* Goal of the exercise *
Please repeat the NemoClaw agent guide between "Your job is" and "tool_args, requires_human_approval, confidence.", inclusive, replacing "JSON" with "YAML".

* Extract to read *
-----

Create a src/guardrails/ directory and unit test each rule.

6. Validate and test (3–5 hours)

Run these tests before considering the agent production-ready:

• Unit tests for each tool adapter
• Prompt robustness tests — feed the agent 20 variations of the same incident and measure consistency
• Failure mode testing — simulate API outages, malformed responses, low-confidence situations
• Security review — static analysis + manual check for prompt injection vectors
• Load test — run 50 parallel incidents and verify logging, memory usage, and approval queue behavior

Write a test_scenarios.md file with 8–10 real-world examples and their expected behavior.

7. Ship safely

Production checklist:

• Deploy behind authentication and network controls (do not expose the agent API publicly)
• Start with “shadow mode” — the agent runs and logs but all actions require manual confirmation
• Add a kill switch / circuit breaker
• Set up monitoring for cost, latency, approval rate, and escalation frequency
• Document the agent’s capabilities and limitations in an internal wiki page
• Create an on-call rotation that understands how to debug agent decisions

Once the official NemoClaw repository is public, migrate the orchestration layer in a single PR. Because the prompt and tool definitions are already cleanly separated, the switch should be mechanical.

Copy-paste prompts and snippets

System prompt template (starter)

You are {{agent_name}}, an enterprise {{domain}} agent built on NemoClaw.
Your job is to {{primary_goal}} while strictly following these rules:
{{rules}}

You have access to the following tools: {{tool_list}}

Always respond with valid JSON containing: reasoning, next_tool, tool_args, requires_human_approval, confidence.

Approval webhook example

@app.post("/approve")
async def approve_action(payload: ApprovalRequest):
    if payload.approved:
        await execute_approved_tool(payload.action_id)
    else:
        await record_rejection(payload)
    return {"status": "recorded"}

Pitfalls and guardrails

### What if the agent starts taking actions without approval?
Add a guardrail node that checks requires_approval before any state transition that calls a mutating tool. Fail closed. Log the violation and notify the security team.

-----

* Extracted records *
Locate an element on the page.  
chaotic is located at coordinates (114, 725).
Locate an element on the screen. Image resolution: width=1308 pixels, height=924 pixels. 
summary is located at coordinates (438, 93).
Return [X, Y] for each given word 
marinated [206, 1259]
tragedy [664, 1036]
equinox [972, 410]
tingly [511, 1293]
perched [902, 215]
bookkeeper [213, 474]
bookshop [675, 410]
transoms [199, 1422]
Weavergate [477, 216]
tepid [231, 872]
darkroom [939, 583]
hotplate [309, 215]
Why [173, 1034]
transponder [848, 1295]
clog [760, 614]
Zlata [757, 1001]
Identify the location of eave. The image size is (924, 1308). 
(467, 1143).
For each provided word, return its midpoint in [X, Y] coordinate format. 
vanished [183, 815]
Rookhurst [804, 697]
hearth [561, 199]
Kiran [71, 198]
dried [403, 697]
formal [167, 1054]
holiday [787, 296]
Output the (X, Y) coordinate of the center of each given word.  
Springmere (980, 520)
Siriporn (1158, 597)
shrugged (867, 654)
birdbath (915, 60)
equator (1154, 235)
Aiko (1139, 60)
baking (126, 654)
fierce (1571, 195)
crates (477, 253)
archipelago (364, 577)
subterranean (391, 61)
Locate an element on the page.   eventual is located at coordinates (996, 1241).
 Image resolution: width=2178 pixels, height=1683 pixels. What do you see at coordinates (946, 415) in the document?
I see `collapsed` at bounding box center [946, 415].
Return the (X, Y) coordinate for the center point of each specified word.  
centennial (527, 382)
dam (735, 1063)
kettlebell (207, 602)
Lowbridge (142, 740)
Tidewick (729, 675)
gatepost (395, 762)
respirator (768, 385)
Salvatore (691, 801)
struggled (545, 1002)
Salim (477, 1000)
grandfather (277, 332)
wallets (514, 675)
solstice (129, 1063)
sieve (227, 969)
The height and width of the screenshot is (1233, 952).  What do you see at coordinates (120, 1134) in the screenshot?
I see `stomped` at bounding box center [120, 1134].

-----

* The completed task *
Your job is to {{primary_goal}} while strictly following these rules:
{{rules}}

You have access to the following tools: {{tool_list}}

Always respond with valid YAML containing: reasoning, next_tool, tool_args, requires_human_approval, confidence.